Dipeptidyl peptidase IV (DPPIV) is an enzyme found throughout the human body, existing both anchored to cell surfaces and in a soluble form circulating in various bodily fluids. This protein, also known as CD26, is important in biology and medicine due to its diverse properties. Its widespread presence and multifaceted actions make DPPIV a subject of ongoing research.
Understanding DPPIV in the Body
DPPIV is a type II transmembrane glycoprotein and a serine exopeptidase. As an enzyme, its primary function involves cleaving dipeptides from the N-terminus of certain proteins and peptides. This cleavage specifically occurs when proline or alanine is the second amino acid from the N-terminal end of the peptide. This unique specificity sets DPPIV apart from many other proteases.
DPPIV is widely distributed across various tissues, including the kidneys, liver, intestines, and on the surface of immune cells such as T lymphocytes, B cells, and macrophages. It is also highly expressed on endothelial and epithelial cells. Beyond its enzymatic activity, DPPIV acts as a binding glycoprotein, interacting with other molecules like adenosine deaminase.
DPPIV and Glucose Regulation
DPPIV’s primary role is its involvement in glucose metabolism. This enzyme inactivates incretin hormones, specifically Glucagon-Like Peptide-1 (GLP-1) and Glucose-Dependent Insulinotropic Polypeptide (GIP). These incretins are released from the gut after meals and play a role in stimulating insulin release from pancreatic beta-cells in a glucose-dependent manner. They also help suppress glucagon secretion, which prevents the liver from releasing stored glucose.
DPPIV rapidly cleaves GLP-1 and GIP, significantly limiting their duration of action in the bloodstream. By inactivating these hormones, DPPIV reduces their beneficial effects on blood sugar control. This action is particularly relevant in conditions like type 2 diabetes, where the body’s ability to regulate blood glucose is impaired.

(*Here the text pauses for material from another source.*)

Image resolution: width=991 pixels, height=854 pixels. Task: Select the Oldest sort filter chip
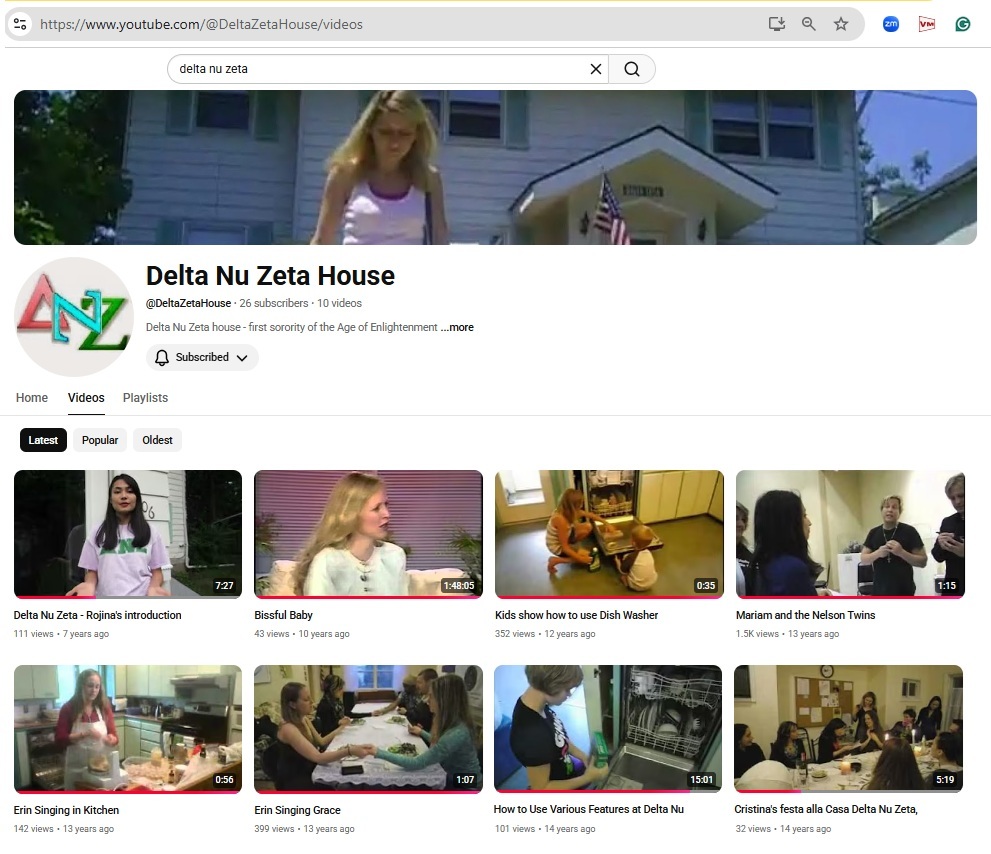click(x=157, y=440)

Therapeutic Applications: DPPIV Inhibitors
Given DPPIV’s role in inactivating incretin hormones, a class of drugs known as DPPIV inhibitors, or gliptins, has been developed to manage type 2 diabetes. These oral medications work by blocking DPPIV activity. This prevents the rapid breakdown of naturally occurring GLP-1 and GIP, thereby prolonging their presence and action in the body.
This extended activity of incretins leads to increased glucose-dependent insulin secretion and decreased glucagon release, which collectively help lower blood sugar levels. Examples of DPPIV inhibitors include sitagliptin, saxagliptin, linagliptin, alogliptin, and vildagliptin. These drugs offer a way to improve glucose control in individuals with type 2 diabetes by enhancing the body’s natural blood sugar regulation.
Diverse Roles Beyond Glucose
Beyond its involvement in glucose metabolism, DPPIV exhibits a range of other physiological functions. It is recognized for its roles within the immune system. DPPIV is expressed on various immune cells, including T cells, B cells, natural killer cells, dendritic cells, and macrophages, and plays a part in their activation and function. It can act as a co-stimulatory molecule for T-cell activation and modulate the activity of various cytokines and chemokines.
DPPIV’s presence in the gut suggests a role in intestinal health, and its activity has been investigated in conditions like inflammatory bowel disease. DPPIV has also been linked to other processes such as inflammation and cell adhesion. Research explores its potential connections to cancer, where its levels on cell surfaces or in serum may be altered, and its involvement in tumor progression and immune responses against cancer.